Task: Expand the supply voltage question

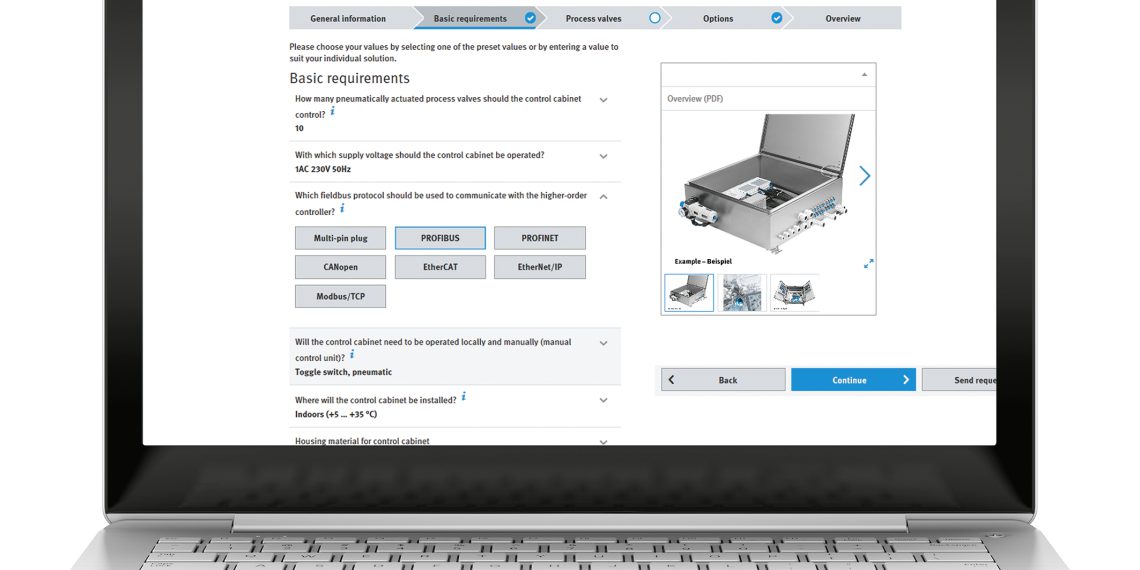Action: [603, 156]
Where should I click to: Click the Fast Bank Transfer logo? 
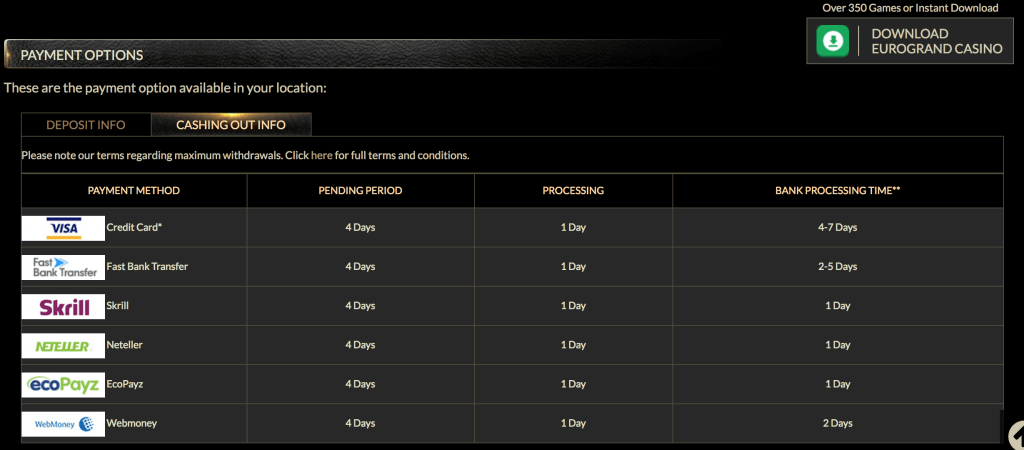[63, 267]
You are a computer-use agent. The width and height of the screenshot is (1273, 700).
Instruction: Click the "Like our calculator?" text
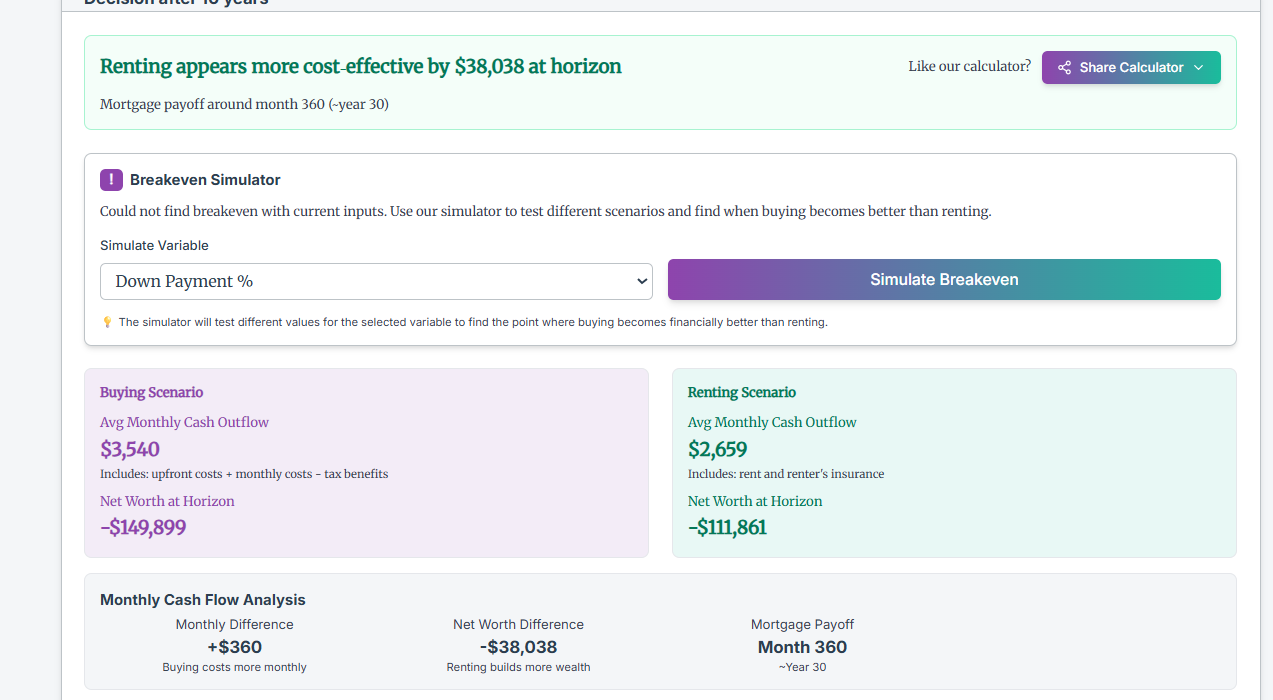tap(969, 66)
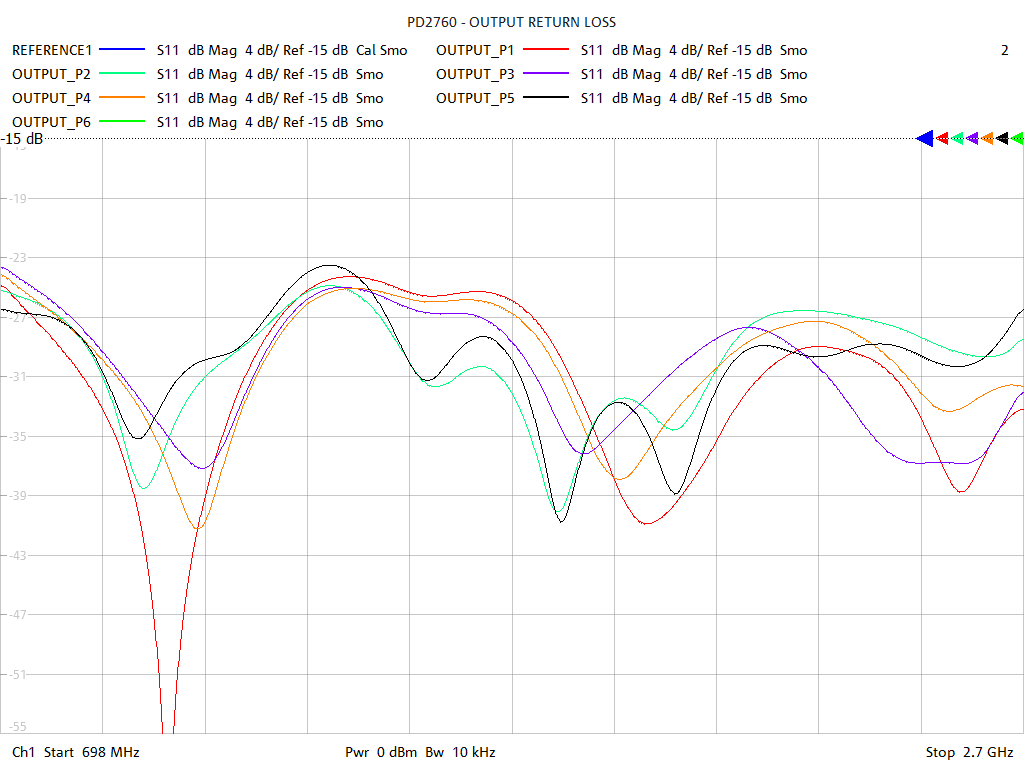Select the REFERENCE1 trace label
The image size is (1024, 768).
point(52,50)
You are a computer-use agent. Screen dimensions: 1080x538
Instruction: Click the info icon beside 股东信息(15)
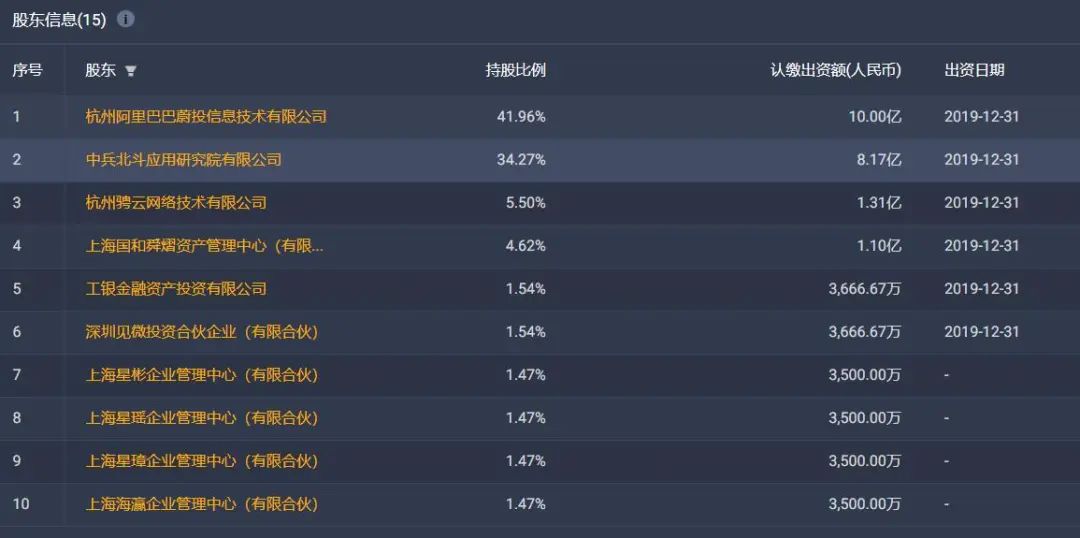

- What to work on -
Say the number of lines above that include "agent", and only that.

- Result for this exercise -
2